• TASK PROMPT: Which rows below contain the word "axis"? Pick out each of them and copy it in full.
• • •
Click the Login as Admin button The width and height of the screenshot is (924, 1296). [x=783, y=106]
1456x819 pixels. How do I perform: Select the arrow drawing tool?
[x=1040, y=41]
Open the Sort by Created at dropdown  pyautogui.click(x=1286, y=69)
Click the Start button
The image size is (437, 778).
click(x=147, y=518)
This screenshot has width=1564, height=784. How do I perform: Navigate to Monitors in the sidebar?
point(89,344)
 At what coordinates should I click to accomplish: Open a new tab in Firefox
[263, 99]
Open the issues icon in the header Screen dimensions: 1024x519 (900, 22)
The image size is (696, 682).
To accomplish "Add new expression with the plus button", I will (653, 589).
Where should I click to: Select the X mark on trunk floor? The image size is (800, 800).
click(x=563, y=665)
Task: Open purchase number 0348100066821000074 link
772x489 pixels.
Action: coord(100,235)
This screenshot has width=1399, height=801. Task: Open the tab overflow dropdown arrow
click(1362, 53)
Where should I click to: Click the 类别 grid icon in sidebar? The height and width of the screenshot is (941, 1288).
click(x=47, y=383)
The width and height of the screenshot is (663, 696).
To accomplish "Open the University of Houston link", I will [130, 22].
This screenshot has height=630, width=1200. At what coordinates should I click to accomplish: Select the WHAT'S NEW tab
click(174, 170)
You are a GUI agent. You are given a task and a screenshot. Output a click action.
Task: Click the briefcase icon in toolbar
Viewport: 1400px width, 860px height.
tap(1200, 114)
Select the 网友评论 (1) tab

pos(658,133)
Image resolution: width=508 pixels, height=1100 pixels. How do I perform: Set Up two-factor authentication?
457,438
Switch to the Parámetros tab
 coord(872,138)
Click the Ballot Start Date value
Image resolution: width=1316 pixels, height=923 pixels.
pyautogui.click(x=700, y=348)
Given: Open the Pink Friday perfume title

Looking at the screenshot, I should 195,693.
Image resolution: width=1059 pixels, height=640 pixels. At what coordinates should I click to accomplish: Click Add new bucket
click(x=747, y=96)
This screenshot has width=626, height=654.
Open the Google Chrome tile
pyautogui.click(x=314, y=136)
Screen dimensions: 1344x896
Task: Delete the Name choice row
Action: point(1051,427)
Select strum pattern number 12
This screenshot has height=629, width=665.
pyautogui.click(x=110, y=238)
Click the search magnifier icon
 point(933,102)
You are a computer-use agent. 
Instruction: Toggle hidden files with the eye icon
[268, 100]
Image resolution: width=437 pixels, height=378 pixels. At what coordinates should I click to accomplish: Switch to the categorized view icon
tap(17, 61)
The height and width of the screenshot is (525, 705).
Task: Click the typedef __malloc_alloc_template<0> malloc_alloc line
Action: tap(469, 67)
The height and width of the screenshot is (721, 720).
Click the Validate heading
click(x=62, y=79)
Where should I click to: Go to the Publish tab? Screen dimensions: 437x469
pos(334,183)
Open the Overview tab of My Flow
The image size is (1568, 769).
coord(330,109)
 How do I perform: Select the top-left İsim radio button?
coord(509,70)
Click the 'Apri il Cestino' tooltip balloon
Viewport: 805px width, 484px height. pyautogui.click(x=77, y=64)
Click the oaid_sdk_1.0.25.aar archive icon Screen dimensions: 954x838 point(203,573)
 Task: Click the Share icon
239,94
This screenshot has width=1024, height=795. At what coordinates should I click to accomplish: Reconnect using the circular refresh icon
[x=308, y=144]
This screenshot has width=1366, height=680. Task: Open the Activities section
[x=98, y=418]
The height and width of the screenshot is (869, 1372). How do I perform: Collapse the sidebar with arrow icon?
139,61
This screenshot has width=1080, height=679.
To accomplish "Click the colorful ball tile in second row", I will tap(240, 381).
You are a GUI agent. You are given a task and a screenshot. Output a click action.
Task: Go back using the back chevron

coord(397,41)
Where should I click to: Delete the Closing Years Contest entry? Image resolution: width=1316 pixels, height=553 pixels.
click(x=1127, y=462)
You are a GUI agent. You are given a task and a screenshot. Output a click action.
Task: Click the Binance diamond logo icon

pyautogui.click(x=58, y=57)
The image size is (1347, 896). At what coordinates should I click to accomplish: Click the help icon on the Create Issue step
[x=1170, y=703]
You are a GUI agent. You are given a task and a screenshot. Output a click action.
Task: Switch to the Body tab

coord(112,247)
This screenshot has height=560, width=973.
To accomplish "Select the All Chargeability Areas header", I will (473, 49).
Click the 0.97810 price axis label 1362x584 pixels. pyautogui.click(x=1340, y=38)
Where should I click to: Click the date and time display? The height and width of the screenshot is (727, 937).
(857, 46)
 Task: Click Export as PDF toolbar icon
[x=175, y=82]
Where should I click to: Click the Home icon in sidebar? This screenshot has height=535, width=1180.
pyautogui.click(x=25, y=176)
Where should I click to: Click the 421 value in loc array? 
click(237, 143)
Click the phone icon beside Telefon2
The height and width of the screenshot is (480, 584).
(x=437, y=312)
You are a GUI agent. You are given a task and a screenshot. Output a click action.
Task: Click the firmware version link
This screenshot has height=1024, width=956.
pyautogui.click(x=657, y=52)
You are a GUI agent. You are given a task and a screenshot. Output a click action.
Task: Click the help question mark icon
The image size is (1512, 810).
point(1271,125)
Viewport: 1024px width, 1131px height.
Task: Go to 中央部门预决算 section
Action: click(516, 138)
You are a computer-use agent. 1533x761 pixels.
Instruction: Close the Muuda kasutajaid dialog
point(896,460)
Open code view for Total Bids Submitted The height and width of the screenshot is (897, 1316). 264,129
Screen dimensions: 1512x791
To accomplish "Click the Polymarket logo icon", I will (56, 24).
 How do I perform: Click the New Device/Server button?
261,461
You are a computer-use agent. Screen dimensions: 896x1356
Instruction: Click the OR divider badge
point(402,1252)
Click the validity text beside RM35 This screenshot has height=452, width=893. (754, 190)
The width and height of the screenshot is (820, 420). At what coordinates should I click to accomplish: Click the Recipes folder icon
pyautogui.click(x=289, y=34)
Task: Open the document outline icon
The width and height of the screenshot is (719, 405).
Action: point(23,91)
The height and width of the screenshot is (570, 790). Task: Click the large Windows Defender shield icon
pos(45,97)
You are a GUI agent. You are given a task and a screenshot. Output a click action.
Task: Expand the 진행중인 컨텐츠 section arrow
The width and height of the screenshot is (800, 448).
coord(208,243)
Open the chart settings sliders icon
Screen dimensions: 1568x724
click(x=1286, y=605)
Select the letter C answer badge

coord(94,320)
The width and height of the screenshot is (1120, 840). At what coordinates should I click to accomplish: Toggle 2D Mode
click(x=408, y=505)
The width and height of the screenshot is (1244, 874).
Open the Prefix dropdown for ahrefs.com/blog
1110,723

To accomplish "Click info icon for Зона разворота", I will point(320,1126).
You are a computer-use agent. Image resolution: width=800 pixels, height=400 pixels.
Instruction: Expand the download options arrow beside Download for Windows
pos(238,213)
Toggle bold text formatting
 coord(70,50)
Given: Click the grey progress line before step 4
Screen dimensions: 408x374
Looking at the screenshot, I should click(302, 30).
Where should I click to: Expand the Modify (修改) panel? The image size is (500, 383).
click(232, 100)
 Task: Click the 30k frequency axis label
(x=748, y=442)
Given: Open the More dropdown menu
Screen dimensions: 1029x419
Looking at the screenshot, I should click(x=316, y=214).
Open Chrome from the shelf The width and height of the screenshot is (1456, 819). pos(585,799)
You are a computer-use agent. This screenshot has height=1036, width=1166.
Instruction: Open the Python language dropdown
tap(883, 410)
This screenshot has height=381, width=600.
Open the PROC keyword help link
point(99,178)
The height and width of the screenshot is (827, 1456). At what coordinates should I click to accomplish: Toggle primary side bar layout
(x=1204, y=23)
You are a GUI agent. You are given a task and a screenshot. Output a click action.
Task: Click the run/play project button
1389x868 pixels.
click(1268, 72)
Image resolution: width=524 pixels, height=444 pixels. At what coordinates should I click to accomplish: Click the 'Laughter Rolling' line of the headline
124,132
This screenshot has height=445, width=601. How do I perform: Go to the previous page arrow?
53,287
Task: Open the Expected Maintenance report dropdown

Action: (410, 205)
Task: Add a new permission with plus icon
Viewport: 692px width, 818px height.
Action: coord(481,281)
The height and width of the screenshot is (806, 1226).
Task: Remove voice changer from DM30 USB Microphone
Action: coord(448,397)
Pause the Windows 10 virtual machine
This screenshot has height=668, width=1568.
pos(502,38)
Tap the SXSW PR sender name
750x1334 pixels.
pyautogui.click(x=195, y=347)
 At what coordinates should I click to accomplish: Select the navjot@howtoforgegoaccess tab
• • •
• IN RESPONSE:
Click the 0.97810 price axis label 1362x584 pixels. pyautogui.click(x=1340, y=38)
 Task: Click the 30k frequency axis label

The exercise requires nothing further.